WORK REQUEST -> Keeping every word intact, reproduce all of the records.

SOURCE DATA ->
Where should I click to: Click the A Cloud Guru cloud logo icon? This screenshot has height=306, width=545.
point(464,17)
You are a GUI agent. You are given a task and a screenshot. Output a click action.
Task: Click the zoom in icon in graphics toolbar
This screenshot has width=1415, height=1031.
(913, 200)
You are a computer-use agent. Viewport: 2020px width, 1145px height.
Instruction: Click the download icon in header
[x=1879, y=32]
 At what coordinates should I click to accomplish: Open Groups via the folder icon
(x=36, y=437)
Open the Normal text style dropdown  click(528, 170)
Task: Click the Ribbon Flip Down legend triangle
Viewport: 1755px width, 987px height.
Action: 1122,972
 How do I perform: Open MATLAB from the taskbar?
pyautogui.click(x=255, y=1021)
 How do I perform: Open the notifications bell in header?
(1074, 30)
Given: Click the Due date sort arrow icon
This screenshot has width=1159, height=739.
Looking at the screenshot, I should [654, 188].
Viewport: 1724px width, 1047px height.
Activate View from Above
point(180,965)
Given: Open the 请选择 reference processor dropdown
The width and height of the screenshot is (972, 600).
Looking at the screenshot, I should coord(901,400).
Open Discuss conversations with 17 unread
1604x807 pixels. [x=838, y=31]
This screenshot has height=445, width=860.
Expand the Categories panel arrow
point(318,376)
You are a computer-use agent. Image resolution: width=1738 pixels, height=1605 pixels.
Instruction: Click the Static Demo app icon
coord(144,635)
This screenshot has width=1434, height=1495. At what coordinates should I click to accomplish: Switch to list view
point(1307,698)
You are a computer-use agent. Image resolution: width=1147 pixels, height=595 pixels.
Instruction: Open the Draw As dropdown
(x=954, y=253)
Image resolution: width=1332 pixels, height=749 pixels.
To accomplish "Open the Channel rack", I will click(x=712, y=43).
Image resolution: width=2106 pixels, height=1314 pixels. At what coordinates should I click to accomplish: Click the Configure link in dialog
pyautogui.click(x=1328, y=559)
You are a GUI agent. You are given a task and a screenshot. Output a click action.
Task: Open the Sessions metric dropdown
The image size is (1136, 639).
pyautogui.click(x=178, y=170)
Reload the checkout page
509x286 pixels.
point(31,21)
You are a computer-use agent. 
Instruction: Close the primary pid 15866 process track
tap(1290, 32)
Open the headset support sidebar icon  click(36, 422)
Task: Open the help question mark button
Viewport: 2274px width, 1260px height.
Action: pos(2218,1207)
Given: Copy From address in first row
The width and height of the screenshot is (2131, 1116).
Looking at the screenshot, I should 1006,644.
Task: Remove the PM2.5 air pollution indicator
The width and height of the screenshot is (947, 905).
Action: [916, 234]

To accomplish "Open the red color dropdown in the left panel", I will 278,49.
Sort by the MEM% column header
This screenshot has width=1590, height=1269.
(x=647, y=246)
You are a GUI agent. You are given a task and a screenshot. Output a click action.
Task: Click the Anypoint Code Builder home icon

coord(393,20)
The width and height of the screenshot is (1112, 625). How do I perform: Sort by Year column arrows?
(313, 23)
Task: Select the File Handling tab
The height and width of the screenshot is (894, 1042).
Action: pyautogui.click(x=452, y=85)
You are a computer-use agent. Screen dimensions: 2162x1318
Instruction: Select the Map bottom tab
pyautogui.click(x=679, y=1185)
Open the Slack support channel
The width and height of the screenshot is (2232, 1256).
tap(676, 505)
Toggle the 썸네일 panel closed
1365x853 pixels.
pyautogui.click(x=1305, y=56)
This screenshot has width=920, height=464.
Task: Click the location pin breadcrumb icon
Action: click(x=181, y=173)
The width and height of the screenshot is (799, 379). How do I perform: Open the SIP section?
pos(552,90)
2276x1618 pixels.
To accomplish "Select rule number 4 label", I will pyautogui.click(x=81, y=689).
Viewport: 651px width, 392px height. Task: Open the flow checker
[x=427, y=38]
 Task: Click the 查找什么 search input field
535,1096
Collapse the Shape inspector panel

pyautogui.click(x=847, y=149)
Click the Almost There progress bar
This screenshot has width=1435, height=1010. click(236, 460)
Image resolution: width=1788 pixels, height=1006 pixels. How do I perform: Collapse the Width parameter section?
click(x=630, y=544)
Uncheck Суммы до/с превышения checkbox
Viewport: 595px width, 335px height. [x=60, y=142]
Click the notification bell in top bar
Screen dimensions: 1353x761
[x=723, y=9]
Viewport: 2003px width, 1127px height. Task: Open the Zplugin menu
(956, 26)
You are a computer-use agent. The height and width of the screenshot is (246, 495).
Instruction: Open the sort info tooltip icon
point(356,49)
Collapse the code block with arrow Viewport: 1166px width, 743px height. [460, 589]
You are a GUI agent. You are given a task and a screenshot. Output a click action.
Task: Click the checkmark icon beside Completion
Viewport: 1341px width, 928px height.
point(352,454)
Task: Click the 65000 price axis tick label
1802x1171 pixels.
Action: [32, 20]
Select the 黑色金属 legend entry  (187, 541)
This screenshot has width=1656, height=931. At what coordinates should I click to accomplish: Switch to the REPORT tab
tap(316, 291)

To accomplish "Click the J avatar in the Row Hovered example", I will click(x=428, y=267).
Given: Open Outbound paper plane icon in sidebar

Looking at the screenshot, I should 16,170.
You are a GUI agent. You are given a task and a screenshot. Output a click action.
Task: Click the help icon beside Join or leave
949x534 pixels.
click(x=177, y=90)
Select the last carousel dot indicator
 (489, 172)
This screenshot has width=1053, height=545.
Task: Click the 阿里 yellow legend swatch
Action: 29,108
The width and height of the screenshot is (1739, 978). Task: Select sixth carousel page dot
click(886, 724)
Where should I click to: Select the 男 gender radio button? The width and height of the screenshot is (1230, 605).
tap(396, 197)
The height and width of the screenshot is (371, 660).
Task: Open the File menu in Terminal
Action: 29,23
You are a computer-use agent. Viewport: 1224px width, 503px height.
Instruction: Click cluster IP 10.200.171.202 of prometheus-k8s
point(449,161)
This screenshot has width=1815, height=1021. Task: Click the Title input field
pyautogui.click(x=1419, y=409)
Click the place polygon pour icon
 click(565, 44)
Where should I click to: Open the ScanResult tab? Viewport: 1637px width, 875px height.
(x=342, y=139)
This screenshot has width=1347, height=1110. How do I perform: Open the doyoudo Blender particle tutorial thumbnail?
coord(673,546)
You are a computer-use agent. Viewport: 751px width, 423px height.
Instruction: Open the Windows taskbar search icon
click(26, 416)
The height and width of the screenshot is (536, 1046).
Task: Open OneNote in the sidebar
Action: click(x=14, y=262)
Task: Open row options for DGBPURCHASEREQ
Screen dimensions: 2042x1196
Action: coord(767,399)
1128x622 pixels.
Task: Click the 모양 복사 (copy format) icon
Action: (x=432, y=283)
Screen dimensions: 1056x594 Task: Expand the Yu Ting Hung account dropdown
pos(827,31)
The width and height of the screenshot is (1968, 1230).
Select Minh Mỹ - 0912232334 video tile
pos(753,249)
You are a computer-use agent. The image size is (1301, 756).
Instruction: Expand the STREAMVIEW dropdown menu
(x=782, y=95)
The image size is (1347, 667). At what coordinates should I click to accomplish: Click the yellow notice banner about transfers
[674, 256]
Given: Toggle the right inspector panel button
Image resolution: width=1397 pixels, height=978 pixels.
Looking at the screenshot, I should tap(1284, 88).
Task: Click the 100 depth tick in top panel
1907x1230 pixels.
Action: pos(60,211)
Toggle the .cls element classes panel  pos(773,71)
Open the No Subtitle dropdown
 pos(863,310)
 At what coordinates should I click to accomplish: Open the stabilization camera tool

TASK ANSWER ->
Where should I click to: Click the A Cloud Guru cloud logo icon? This screenshot has height=306, width=545.
point(464,17)
You are a GUI agent. You are given a task and a screenshot. Output a click action.
Task: Click the zoom in icon in graphics toolbar
This screenshot has width=1415, height=1031.
(913, 200)
You are a computer-use agent. Viewport: 2020px width, 1145px height.
Instruction: Click the download icon in header
[x=1879, y=32]
 At what coordinates should I click to accomplish: Open Groups via the folder icon
(x=36, y=437)
Open the Normal text style dropdown  click(528, 170)
Task: Click the Ribbon Flip Down legend triangle
Viewport: 1755px width, 987px height.
Action: 1122,972
 How do I perform: Open MATLAB from the taskbar?
pyautogui.click(x=255, y=1021)
 How do I perform: Open the notifications bell in header?
(1074, 30)
Given: Click the Due date sort arrow icon
This screenshot has width=1159, height=739.
Looking at the screenshot, I should [654, 188].
Viewport: 1724px width, 1047px height.
Activate View from Above
point(180,965)
Given: Open the 请选择 reference processor dropdown
The width and height of the screenshot is (972, 600).
Looking at the screenshot, I should coord(901,400).
Open Discuss conversations with 17 unread
1604x807 pixels. [x=838, y=31]
This screenshot has height=445, width=860.
Expand the Categories panel arrow
point(318,376)
You are a computer-use agent. Image resolution: width=1738 pixels, height=1605 pixels.
Instruction: Click the Static Demo app icon
coord(144,635)
This screenshot has width=1434, height=1495. At what coordinates should I click to accomplish: Switch to list view
point(1307,698)
You are a computer-use agent. Image resolution: width=1147 pixels, height=595 pixels.
Instruction: Open the Draw As dropdown
(x=954, y=253)
Image resolution: width=1332 pixels, height=749 pixels.
To accomplish "Open the Channel rack", I will click(x=712, y=43).
Image resolution: width=2106 pixels, height=1314 pixels. At what coordinates should I click to accomplish: Click the Configure link in dialog
pyautogui.click(x=1328, y=559)
You are a GUI agent. You are given a task and a screenshot. Output a click action.
Task: Open the Sessions metric dropdown
The image size is (1136, 639).
pyautogui.click(x=178, y=170)
Reload the checkout page
509x286 pixels.
point(31,21)
You are a computer-use agent. 
Instruction: Close the primary pid 15866 process track
tap(1290, 32)
Open the headset support sidebar icon  click(36, 422)
Task: Open the help question mark button
Viewport: 2274px width, 1260px height.
Action: pos(2218,1207)
Given: Copy From address in first row
The width and height of the screenshot is (2131, 1116).
Looking at the screenshot, I should 1006,644.
Task: Remove the PM2.5 air pollution indicator
The width and height of the screenshot is (947, 905).
Action: [916, 234]

To accomplish "Open the red color dropdown in the left panel", I will 278,49.
Sort by the MEM% column header
This screenshot has width=1590, height=1269.
(x=647, y=246)
You are a GUI agent. You are given a task and a screenshot. Output a click action.
Task: Click the Anypoint Code Builder home icon

coord(393,20)
The width and height of the screenshot is (1112, 625). How do I perform: Sort by Year column arrows?
(313, 23)
Task: Select the File Handling tab
The height and width of the screenshot is (894, 1042).
Action: pyautogui.click(x=452, y=85)
You are a computer-use agent. Screen dimensions: 2162x1318
Instruction: Select the Map bottom tab
pyautogui.click(x=679, y=1185)
Open the Slack support channel
The width and height of the screenshot is (2232, 1256).
tap(676, 505)
Toggle the 썸네일 panel closed
1365x853 pixels.
pyautogui.click(x=1305, y=56)
This screenshot has width=920, height=464.
Task: Click the location pin breadcrumb icon
Action: click(x=181, y=173)
The width and height of the screenshot is (799, 379). How do I perform: Open the SIP section?
pos(552,90)
2276x1618 pixels.
To accomplish "Select rule number 4 label", I will pyautogui.click(x=81, y=689).
Viewport: 651px width, 392px height. Task: Open the flow checker
[x=427, y=38]
 Task: Click the 查找什么 search input field
535,1096
Collapse the Shape inspector panel

pyautogui.click(x=847, y=149)
Click the Almost There progress bar
This screenshot has width=1435, height=1010. click(236, 460)
Image resolution: width=1788 pixels, height=1006 pixels. How do I perform: Collapse the Width parameter section?
click(x=630, y=544)
Uncheck Суммы до/с превышения checkbox
Viewport: 595px width, 335px height. [x=60, y=142]
Click the notification bell in top bar
Screen dimensions: 1353x761
[x=723, y=9]
Viewport: 2003px width, 1127px height. Task: Open the Zplugin menu
(956, 26)
You are a computer-use agent. The height and width of the screenshot is (246, 495).
Instruction: Open the sort info tooltip icon
point(356,49)
Collapse the code block with arrow Viewport: 1166px width, 743px height. [460, 589]
You are a GUI agent. You are given a task and a screenshot. Output a click action.
Task: Click the checkmark icon beside Completion
Viewport: 1341px width, 928px height.
point(352,454)
Task: Click the 65000 price axis tick label
1802x1171 pixels.
Action: [32, 20]
Select the 黑色金属 legend entry  (187, 541)
This screenshot has width=1656, height=931. At what coordinates should I click to accomplish: Switch to the REPORT tab
tap(316, 291)

To accomplish "Click the J avatar in the Row Hovered example", I will click(x=428, y=267).
Given: Open Outbound paper plane icon in sidebar

Looking at the screenshot, I should 16,170.
You are a GUI agent. You are given a task and a screenshot. Output a click action.
Task: Click the help icon beside Join or leave
949x534 pixels.
click(x=177, y=90)
Select the last carousel dot indicator
 (489, 172)
This screenshot has width=1053, height=545.
Task: Click the 阿里 yellow legend swatch
Action: 29,108
The width and height of the screenshot is (1739, 978). Task: Select sixth carousel page dot
click(886, 724)
Where should I click to: Select the 男 gender radio button? The width and height of the screenshot is (1230, 605).
tap(396, 197)
The height and width of the screenshot is (371, 660).
Task: Open the File menu in Terminal
Action: 29,23
You are a computer-use agent. Viewport: 1224px width, 503px height.
Instruction: Click cluster IP 10.200.171.202 of prometheus-k8s
point(449,161)
This screenshot has width=1815, height=1021. Task: Click the Title input field
pyautogui.click(x=1419, y=409)
Click the place polygon pour icon
 click(565, 44)
Where should I click to: Open the ScanResult tab? Viewport: 1637px width, 875px height.
(x=342, y=139)
This screenshot has width=1347, height=1110. How do I perform: Open the doyoudo Blender particle tutorial thumbnail?
coord(673,546)
You are a computer-use agent. Viewport: 751px width, 423px height.
Instruction: Open the Windows taskbar search icon
click(26, 416)
The height and width of the screenshot is (536, 1046).
Task: Open OneNote in the sidebar
Action: click(x=14, y=262)
Task: Open row options for DGBPURCHASEREQ
Screen dimensions: 2042x1196
Action: coord(767,399)
1128x622 pixels.
Task: Click the 모양 복사 (copy format) icon
Action: (x=432, y=283)
Screen dimensions: 1056x594 Task: Expand the Yu Ting Hung account dropdown
pos(827,31)
The width and height of the screenshot is (1968, 1230).
Select Minh Mỹ - 0912232334 video tile
pos(753,249)
You are a computer-use agent. The image size is (1301, 756).
Instruction: Expand the STREAMVIEW dropdown menu
(x=782, y=95)
The image size is (1347, 667). At what coordinates should I click to accomplish: Click the yellow notice banner about transfers
[674, 256]
Given: Toggle the right inspector panel button
Image resolution: width=1397 pixels, height=978 pixels.
Looking at the screenshot, I should tap(1284, 88).
Task: Click the 100 depth tick in top panel
1907x1230 pixels.
Action: pos(60,211)
Toggle the .cls element classes panel  pos(773,71)
Open the No Subtitle dropdown
 pos(863,310)
 At what coordinates should I click to accomplish: Open the stabilization camera tool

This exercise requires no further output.